Acura RLX Sport Hybrid
Recalling a little history, Honda’s Acura division was the first Japanese luxury automaker to roll tires upon American soil in 1986. The brand’s flagship Legend sedan enticed buyers of European and American luxury brands to embrace Honda’s renowned quality and reliability in a more posh package. After the onslaught of Lexus and Infiniti, and a switch to alphabet soup RL/RLX nomenclature, sales tumbled. Still, one drive in the Acura RLX Sport Hybrid convinces me the car has the moves to be a real contender.
It may appear as a glorified Accord, but the RLX is much more than that. It’s larger, and significantly so, dominating driveways with a long arching body highlighted by Acura’s satin chrome grille, Jewel Eye LED headlamps, strongly-formed front fenders, and a rounded rump with LED taillamps. It plants the road with 19-in. alloys, a dominating presence wherever it rolls, but maintains a simplicity appreciated by Acura owners.
That’s also true of the comfortable interior. Five passengers stretch out in leather — heated/ ventilated upfront and heated in the rear. Drivers tap a heated steering wheel, heads-up display, electronic push-button gear selector. The Krell audio system with 14 speakers sounds good when cranked, but lacks the definition of other high-end systems at lower volumes. Rear sunshades and power sunroof filter light.
For some reason, I didn’t level expletives at the RLX’s infotainment system quite as much this time. Don’t get me wrong: I still think the two-screen arrangement is decrepit, but I’ve learned to connect smart-tech through Bluetooth/USBs, scroll through satellite radio stations as if an Intel 286 is in the dashboard, and plot navigation when it’s not updating for 10 minutes. It’s complete nonsense, but Honda’s latest systems are dramatically improved, so there’s hope.

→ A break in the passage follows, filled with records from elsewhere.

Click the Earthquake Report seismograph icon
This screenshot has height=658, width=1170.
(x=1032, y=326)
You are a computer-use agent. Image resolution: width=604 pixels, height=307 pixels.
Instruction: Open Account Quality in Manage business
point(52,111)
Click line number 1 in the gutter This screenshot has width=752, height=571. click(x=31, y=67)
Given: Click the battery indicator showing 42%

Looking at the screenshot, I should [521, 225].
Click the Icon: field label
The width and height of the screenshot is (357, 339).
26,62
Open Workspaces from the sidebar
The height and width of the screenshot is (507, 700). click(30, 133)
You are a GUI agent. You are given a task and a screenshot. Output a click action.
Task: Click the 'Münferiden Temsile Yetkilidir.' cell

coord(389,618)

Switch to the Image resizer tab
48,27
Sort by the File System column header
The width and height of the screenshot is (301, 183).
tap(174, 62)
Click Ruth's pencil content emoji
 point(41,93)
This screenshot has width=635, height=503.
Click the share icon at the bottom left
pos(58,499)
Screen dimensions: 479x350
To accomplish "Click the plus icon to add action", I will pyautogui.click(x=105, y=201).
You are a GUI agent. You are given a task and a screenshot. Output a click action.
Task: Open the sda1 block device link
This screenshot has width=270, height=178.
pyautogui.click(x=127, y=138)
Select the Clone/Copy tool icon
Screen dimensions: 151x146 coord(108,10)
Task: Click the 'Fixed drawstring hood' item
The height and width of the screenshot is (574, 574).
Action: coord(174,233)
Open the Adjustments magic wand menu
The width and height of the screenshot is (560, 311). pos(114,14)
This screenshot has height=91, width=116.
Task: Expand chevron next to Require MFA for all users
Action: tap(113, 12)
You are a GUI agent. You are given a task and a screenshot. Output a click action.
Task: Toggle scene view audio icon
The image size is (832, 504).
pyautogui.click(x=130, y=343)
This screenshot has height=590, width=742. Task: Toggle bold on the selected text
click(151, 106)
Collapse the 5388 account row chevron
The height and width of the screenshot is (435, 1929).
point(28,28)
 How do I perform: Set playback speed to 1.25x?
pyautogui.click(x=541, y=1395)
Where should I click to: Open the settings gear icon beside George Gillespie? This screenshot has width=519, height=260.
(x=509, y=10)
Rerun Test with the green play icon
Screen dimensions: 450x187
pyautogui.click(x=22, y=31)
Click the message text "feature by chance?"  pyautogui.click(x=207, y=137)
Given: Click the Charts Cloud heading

Until then, stay safe with comprehensive safety systems like Adaptive Cruise Control, Lane Keeping Assist, Collision Mitigation Braking and blind spot detection. Around-view cameras and front seatbelt E-Pretensioners, that anticipate crashes and cinch preemptively, go further.
While competitors dance it out with potent V8 engines, Acura sticks with a V6 — albeit one “supercharged” with a hybrid system. The powertrain combines a 3.5-liter direct-injected V6 with a 7-speed dual-clutch transmission and 1.3-kWh lithium-ion battery pack for 377 horsepower. The gas engine drives the front wheels while twin electric motors turn the rear. Fuel economy rates 28/32-MPG city/hwy.
Acura’s flagship sedan would benefit from a sophisticated electronic suspension like Mercedes’ air system or GM’s Magnetic Ride Control. Real time damping would transform the ride quality from thump-a-bump to hushed silk without heaving in turns. The right bones are in place, but fall shy for a true luxury flagship.
The RLX is a fine luxury car that needs an identity and a little polish. Sales could only go up with LEGEND chromed across the decklid. Trash the two-screen infotainment system, add electronic chassis control, and Acura’s finest would give grief to the Hyundai Genesis, Buick LaCrosse, Lexus GS Hybrid and Cadillac XTS.
Prices start at $54,450, but came to $66,890 in loaded Sport Hybrid trim.
This article appeared in the Dallas Voice print edition July 1, 2016.